IN MOMENTI DI PANDEMIA... IL BARBIERE ROSSINIANO CI RISOLLEVA IL MORALE

Il Teatro La Fenice di Venezia ha messo in scena nei giorni scorsi la “storica” produzione de Il barbiere di Siviglia di Gioachino Rossini con la regia di Bepi Morassi e le scene e costumi di Lauro Crisman. L’allestimento è uno dei grandi classici che il teatro veneziano propone ormai da parecchi anni al suo pubblico che, anche in questa ripresa, si è dimostrato collaudato e ancora attuale. Certo… la regia ha dovuto subire inevitabilmente dei ripensamenti dovuti alle restrizioni sanitarie che non permettono un avvicinamento eccessivo tra i cantanti. Nel complesso lo spettacolo non subisce scossoni eccessivi rispetto a queste nuove esigenze e tutto fila via liscio, divertendo “il giusto” il pubblico con momenti divertenti ma mai sopra le righe.

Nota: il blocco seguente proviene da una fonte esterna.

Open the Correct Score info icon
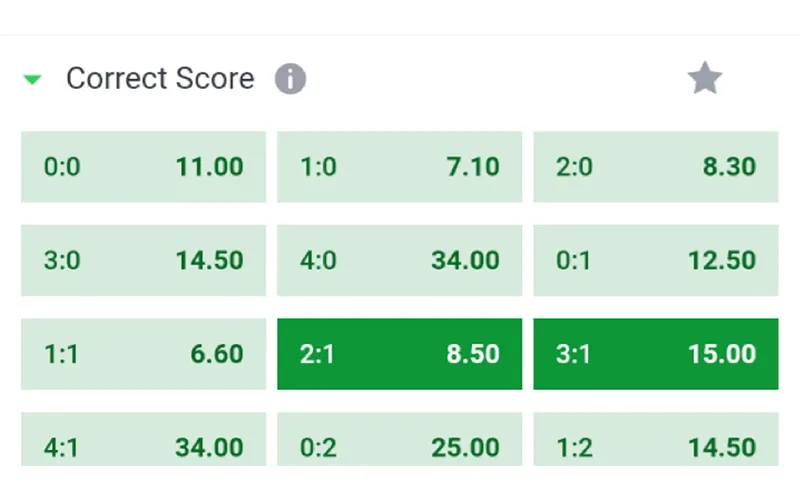The width and height of the screenshot is (800, 500). [x=290, y=79]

Ogni volta che questo allestimento viene riproposto sposta inevitabilmente il suo interesse sul lato musicale, che si va ad inserire in un ambiente scenografico ben rodato.

La direzione d’orchestra è affidata a Federico Maria Sardelli che lascia, a mio avviso, una concertazione in chiaro-scuro. L’orchestra del teatro veneziano, forse anche per le distanze in buca, non è precisissima e coesa in parecchi momenti della recita: questo forse è dovuto alla scelta non sempre felicissima dei tempi che il direttore ha scelto (in alcuni momenti molto veloci e in altri molto lenti). Anche la tenuta tra buca e palcoscenico non è precisissima. Nel complesso una direzione buona ma molto al di sotto rispetto ad altre bellissime interpretazioni (soprattutto vivaldiane) del maestro livornese.

La compagnia di canto a disposizione è, sulla carta, interessante anche se (questo è il mio parere) non ha espresso a pieno le potenzialità che poteva mettere in campo.

Antonino Siragusa interpreta Almaviva e lo fa nella sua solita maniera: timbro cristallino, facilità agli acuti, buona presenza anche scenica. Però non soddisfa in tutto… alla fine ti resta un po’ di amaro in bocca perché non lo si ascolta brillante come al solito e, a questa sensazione, non giova l’aver scelto di non inserire la cabaletta finale “Cessa di più resistere”.

Josè Maria Lo Monaco veste i panni di Rosina e complessivamente risulta l’interpretazione, sia vocalmente che scenicamente, più convincente. La sua voce brunita dona quel particolarissimo timbro a Rosina che, a mio parere, è l’essenza del personaggio (tantissimi soprani cantano questo ruolo molto bene ma il registro centrale puro del mezzosoprano è la cartina di tornasole di questo personaggio), anche se qualche acuto non è precisissimo. Buona la sua aria d’entrata ma nel corso della recita la sua prestazione aumenta di precisione, intensità e pregnanza.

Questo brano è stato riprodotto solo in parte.